A classificação, segundo o Departamento de Estado dos EUA, reflete a expansão das atividades dessas facções para além das fronteiras brasileiras, atingindo 12 estados americanos com a venda de armas e drogas ilícitas, como o fentanil. Essa ação, conforme apurado pela Gazeta do Povo, representa uma nova frente na luta contra o crime organizado transnacional.
A decisão gerou um clima de tensão nas relações diplomáticas entre Brasil e Estados Unidos, com o governo brasileiro reagindo de forma crítica e defendendo a soberania nacional diante do que considera uma interferência externa em assuntos internos. A cooperação técnica entre os países, no entanto, segue em curso, com agências americanas colaborando com autoridades brasileiras.
EUA endurecem cerco financeiro e legal contra PCC e CV
A designação de terrorista confere aos Estados Unidos ferramentas legais e financeiras mais robustas para combater as facções brasileiras. Com essa classificação, o governo americano pode bloquear bens e contas bancárias de indivíduos associados ao PCC e ao CV em solo americano.
Além disso, a medida permite o cancelamento de vistos e a deportação de membros dessas organizações. Fica também proibido que cidadãos e empresas dos EUA realizem qualquer tipo de transação financeira com as facções, transformando qualquer apoio a elas em um crime federal grave. Essa estratégia busca estrangular financeiramente os grupos criminosos.

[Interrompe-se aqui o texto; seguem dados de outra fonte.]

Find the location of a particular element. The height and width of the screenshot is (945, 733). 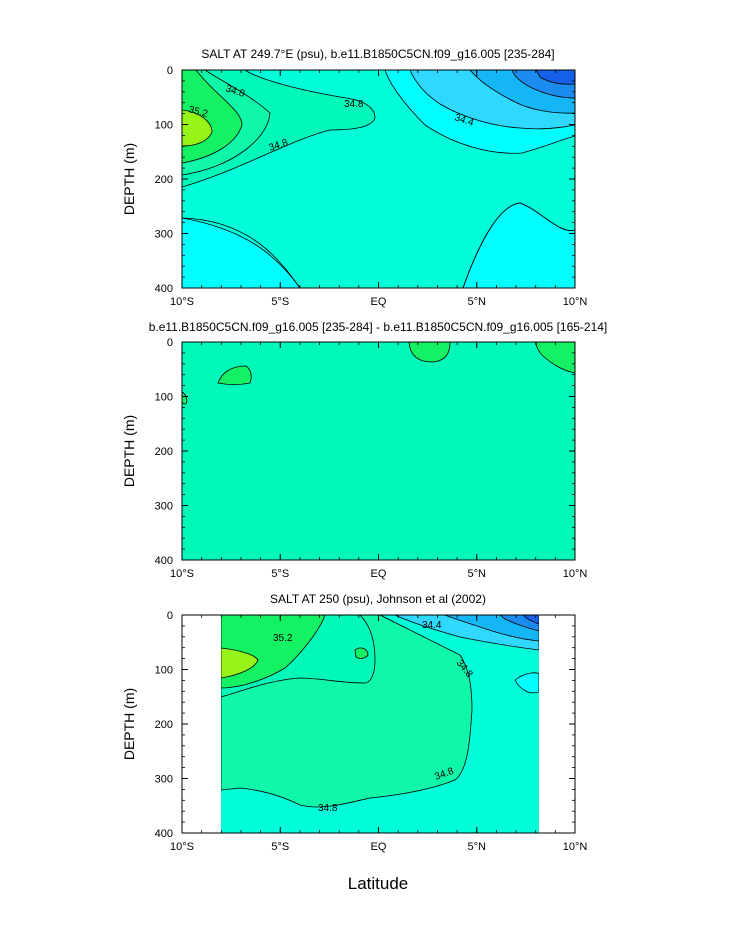

p1-contour-deep-right is located at coordinates (518, 245).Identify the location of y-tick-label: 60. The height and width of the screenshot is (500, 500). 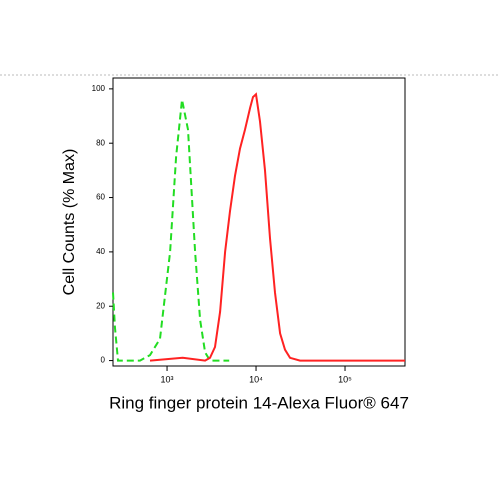
(100, 198).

Justificativa americana: Segurança nacional e combate ao fentanil
O Departamento de Estado dos EUA justifica a medida como uma estratégia para proteger as comunidades americanas. A identificação da presença do PCC e do Comando Vermelho em 12 estados dos EUA, envolvidos com o tráfico de armas e drogas como o fentanil, foi um fator determinante.
Um exemplo citado foi a prisão de 18 membros do PCC em Massachusetts, que operavam redes de tráfico de armas e do letal fentanil. Essa ação sublinha a preocupação americana com a expansão dessas atividades criminosas em seu território.
Reação do Brasil e tensões diplomáticas
O governo do presidente Lula classificou a decisão americana como ‘deplorável’, rejeitando o que considera interferência e críticas de figuras políticas brasileiras buscando apoio nos EUA para intervenções no país. A porta-voz do Departamento de Estado, por outro lado, afirmou que a prioridade de Trump era a segurança interna dos Estados Unidos.
A relação diplomática foi marcada por um clima de tensão, com representantes americanos indicando que veem o Brasil como uma exceção entre os aliados regionais. Apesar disso, a cooperação técnica entre as agências dos dois países continua, com Washington esperando medidas mais rigorosas do Brasil contra o crime organizado.
O que significa ser classificado como grupo terrorista?
A designação de grupo terrorista é um selo jurídico e político imposto pelo governo dos EUA a organizações consideradas ameaças à sua segurança. No contexto do crime organizado, isso eleva o status dessas facções de ‘bandidos comuns’ para ameaças à existência do Estado.
Essa classificação abre caminho para a aplicação de sanções econômicas globais e o uso de inteligência militar para rastrear e desmantelar as redes financeiras que sustentam a violência e o tráfico de drogas e armas, tanto nos Estados Unidos quanto no Brasil.